-- WORK INSTRUCTION --
Below is a listing. Quote from it, exactly, the lines from the one containing "Click New Hire" down to the one containing "Task: Click the Exceptionless", both ends included, and nothing else.

-- DATA TO PROCESS --
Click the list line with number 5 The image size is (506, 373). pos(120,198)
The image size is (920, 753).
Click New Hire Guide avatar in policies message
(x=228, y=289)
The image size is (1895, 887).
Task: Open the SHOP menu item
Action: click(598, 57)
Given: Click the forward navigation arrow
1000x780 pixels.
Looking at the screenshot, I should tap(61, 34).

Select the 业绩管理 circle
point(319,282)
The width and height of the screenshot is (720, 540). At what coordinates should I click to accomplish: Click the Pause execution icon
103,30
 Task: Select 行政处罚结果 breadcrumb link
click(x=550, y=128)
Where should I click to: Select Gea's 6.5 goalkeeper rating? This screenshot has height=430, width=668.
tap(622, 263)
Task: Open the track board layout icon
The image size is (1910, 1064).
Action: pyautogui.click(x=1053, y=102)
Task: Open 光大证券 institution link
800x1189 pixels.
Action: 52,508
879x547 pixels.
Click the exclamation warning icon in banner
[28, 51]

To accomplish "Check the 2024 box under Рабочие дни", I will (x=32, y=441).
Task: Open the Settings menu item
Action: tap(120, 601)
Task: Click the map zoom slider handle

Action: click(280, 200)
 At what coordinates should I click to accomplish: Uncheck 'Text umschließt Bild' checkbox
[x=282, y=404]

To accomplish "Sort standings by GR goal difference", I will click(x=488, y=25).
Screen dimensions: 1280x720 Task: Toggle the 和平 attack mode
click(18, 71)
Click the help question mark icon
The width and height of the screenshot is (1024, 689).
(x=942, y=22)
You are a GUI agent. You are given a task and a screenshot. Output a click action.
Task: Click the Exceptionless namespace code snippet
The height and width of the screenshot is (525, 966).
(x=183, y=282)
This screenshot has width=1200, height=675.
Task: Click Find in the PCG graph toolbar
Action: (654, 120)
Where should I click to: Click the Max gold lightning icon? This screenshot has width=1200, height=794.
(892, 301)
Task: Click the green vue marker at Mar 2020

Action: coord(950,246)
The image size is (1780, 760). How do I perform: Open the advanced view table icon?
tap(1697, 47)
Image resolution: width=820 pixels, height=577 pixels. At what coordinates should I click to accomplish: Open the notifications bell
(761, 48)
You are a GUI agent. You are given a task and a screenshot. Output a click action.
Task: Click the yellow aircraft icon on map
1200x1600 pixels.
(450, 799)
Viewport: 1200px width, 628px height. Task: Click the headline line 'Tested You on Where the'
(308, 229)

-- RESPONSE TO THE EXERCISE --
Click New Hire Guide avatar in policies message
(x=228, y=289)
The image size is (1895, 887).
Task: Open the SHOP menu item
Action: click(598, 57)
Given: Click the forward navigation arrow
1000x780 pixels.
Looking at the screenshot, I should tap(61, 34).

Select the 业绩管理 circle
point(319,282)
The width and height of the screenshot is (720, 540). At what coordinates should I click to accomplish: Click the Pause execution icon
103,30
 Task: Select 行政处罚结果 breadcrumb link
click(x=550, y=128)
Where should I click to: Select Gea's 6.5 goalkeeper rating? This screenshot has height=430, width=668.
tap(622, 263)
Task: Open the track board layout icon
The image size is (1910, 1064).
Action: pyautogui.click(x=1053, y=102)
Task: Open 光大证券 institution link
800x1189 pixels.
Action: 52,508
879x547 pixels.
Click the exclamation warning icon in banner
[28, 51]

To accomplish "Check the 2024 box under Рабочие дни", I will (x=32, y=441).
Task: Open the Settings menu item
Action: tap(120, 601)
Task: Click the map zoom slider handle

Action: click(280, 200)
 At what coordinates should I click to accomplish: Uncheck 'Text umschließt Bild' checkbox
[x=282, y=404]

To accomplish "Sort standings by GR goal difference", I will click(x=488, y=25).
Screen dimensions: 1280x720 Task: Toggle the 和平 attack mode
click(18, 71)
Click the help question mark icon
The width and height of the screenshot is (1024, 689).
(x=942, y=22)
You are a GUI agent. You are given a task and a screenshot. Output a click action.
Task: Click the Exceptionless namespace code snippet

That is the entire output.